There is silence for a few moments, until they realise that he isn't going to to continue, and then --
"Hey, no fair Richard. You can't stop there!"
"What happens to Cas? He's too weak now to fight all those evil angels."
"Yeah, and what about Dean? Does he still want to say yes?"
Many of the youngest have still not heard all of the stories.
Richard laughs and says, "Tomorrow night, but for now, get up to bed with y'all."
Of course, it is at that point that the adults start filtering in from where they had been gathered outside on the porch.
"Why don't you ever want to stay up late to read the Bible?" asks one of them, leaning against the counter.
A blonde girl rolls her eyes. "Mom," she says, "That's because the other Bible is boring. Who cares about shepherds and gardens?" The other children nod solemnly in agreement. Some of the men and women now lining the walls of the kitchen, beers in hand, find themselves nodding along, too.
But then, it was in the Winchester Gospels that most of them had found their calling in the first place.
A boy leaps down from his seat at the table and climbs up into Jason's lap, in his armchair by the door. Jason smiles down at him and ruffles his hair.

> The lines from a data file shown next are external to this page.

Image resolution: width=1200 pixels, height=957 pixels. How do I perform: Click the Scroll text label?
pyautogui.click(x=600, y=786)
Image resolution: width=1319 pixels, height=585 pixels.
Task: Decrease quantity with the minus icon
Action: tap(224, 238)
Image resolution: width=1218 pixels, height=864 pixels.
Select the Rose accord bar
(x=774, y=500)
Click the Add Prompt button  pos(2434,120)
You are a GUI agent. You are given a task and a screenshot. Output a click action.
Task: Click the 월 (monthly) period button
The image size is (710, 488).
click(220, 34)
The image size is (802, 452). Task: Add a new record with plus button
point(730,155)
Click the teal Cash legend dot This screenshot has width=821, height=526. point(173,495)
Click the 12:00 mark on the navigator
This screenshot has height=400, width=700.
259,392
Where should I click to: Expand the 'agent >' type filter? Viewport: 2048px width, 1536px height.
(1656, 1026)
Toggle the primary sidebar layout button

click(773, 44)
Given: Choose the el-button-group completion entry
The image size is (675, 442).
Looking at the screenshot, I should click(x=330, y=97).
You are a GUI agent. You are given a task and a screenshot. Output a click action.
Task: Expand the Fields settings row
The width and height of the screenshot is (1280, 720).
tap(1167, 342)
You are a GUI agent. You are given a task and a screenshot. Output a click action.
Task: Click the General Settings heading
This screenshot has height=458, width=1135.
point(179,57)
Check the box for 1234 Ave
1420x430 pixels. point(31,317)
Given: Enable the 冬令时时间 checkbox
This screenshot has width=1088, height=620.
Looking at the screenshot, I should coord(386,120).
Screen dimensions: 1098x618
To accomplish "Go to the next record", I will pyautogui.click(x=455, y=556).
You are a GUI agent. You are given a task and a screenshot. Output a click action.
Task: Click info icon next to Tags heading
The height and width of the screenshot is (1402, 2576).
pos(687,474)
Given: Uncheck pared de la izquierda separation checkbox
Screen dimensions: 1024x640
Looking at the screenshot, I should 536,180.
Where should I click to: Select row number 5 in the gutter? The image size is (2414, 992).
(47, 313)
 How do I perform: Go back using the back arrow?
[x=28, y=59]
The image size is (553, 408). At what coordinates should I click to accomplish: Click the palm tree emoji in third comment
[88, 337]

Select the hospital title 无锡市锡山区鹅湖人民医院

"Did you ever meet Dean and Sam?"
Sam laughs and says, "We're not that old."
The boy shoots him a disappointed look, as though this is Sam's fault. Sam softens and lays his hand over Jason's on the boy's arm. "I did meet Castiel, though."
The room falls silent and suddenly, he is the centre of attention. Sam has never told this story before.
"It was only the once, as far as I can remember," he adds, "and I can't have been much older than you are now." He nods towards Richard.
"What was he like? Was he like in the Gospel?" Richard asks.
"He seemed...sad. He had come here to use the library, I think, but I think he also just wanted to visit. There must be a lot of memories for him, here." Sam pauses, looking wistful. "He was here three days and I never got up the courage to talk to him -- I wish I had. He seemed so lonely.
"And then he left. He went on another hunt and so far as I know no one has seen him since."
"So he's still alive?"
Sam shrugs. "Maybe. Who knows. It's not as if there's not much known about him or how much of his Grace he retained. But unless he was killed...If he was still alive for me to meet then I don't see why not.
"Maybe he is still out there somewhere. Travelling the world alone and saving people, hunting things. Waiting until maybe he can see Dean and Sam again." It's a sad story, he thinks. The angel should have been rewarded too.